BEGIN

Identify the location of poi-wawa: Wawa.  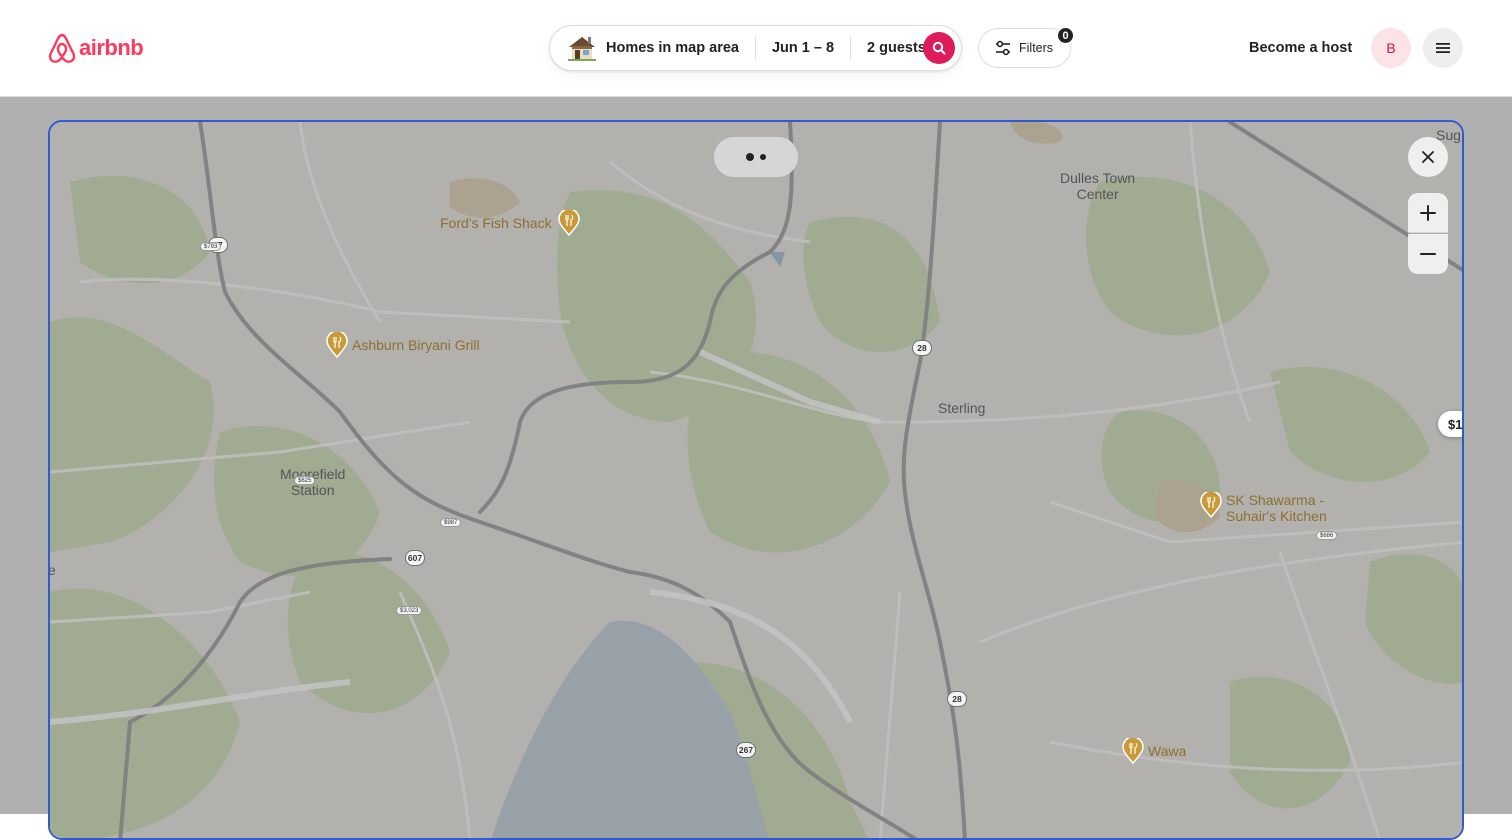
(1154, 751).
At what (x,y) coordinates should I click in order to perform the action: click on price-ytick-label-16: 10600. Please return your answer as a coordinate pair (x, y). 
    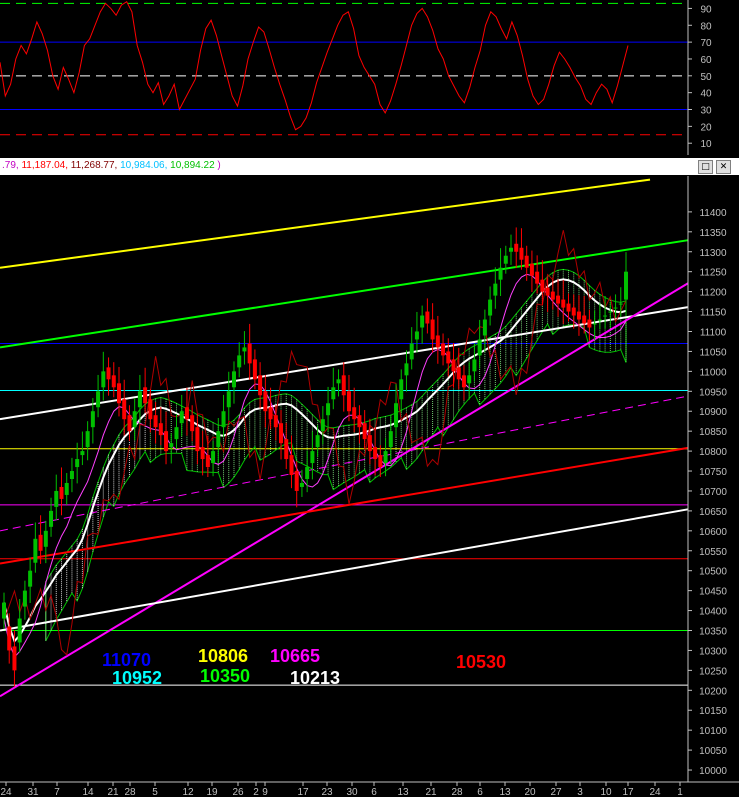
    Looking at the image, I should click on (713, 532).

END
BEGIN

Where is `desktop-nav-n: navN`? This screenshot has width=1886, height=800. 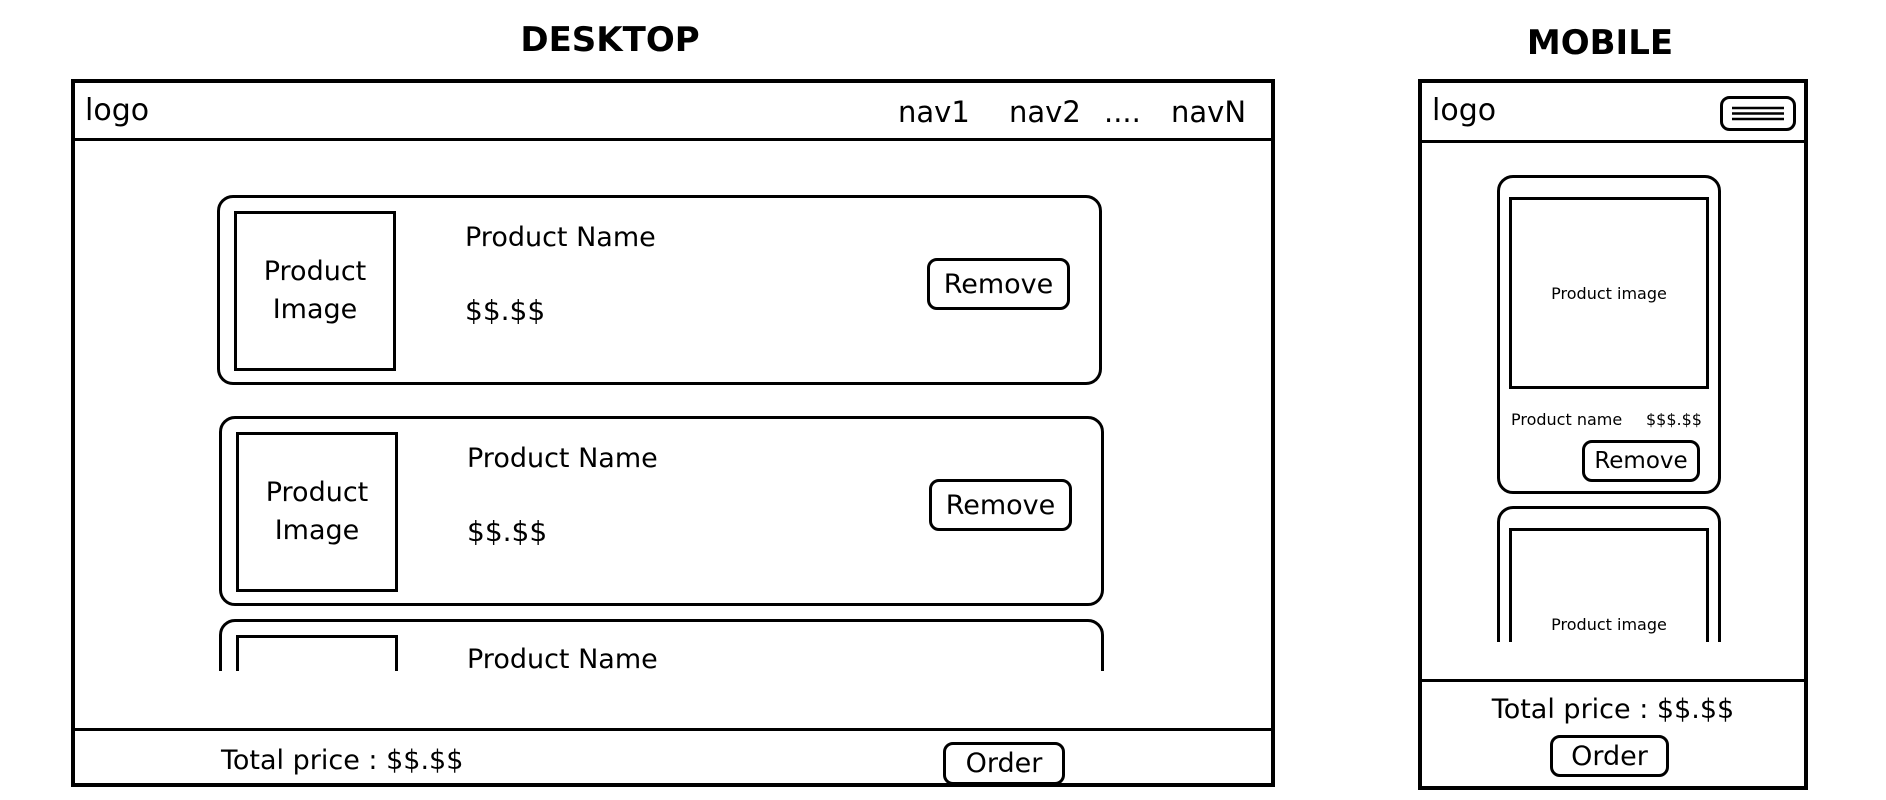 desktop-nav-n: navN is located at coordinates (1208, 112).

END

## What to work on:
Collect every line from the rows above that contains the word "click".

## Task solution:
At what (x,y) coordinates should I click in order to perform the action: click on price-ytick-label-16: 10600. Please return your answer as a coordinate pair (x, y). 
    Looking at the image, I should click on (713, 532).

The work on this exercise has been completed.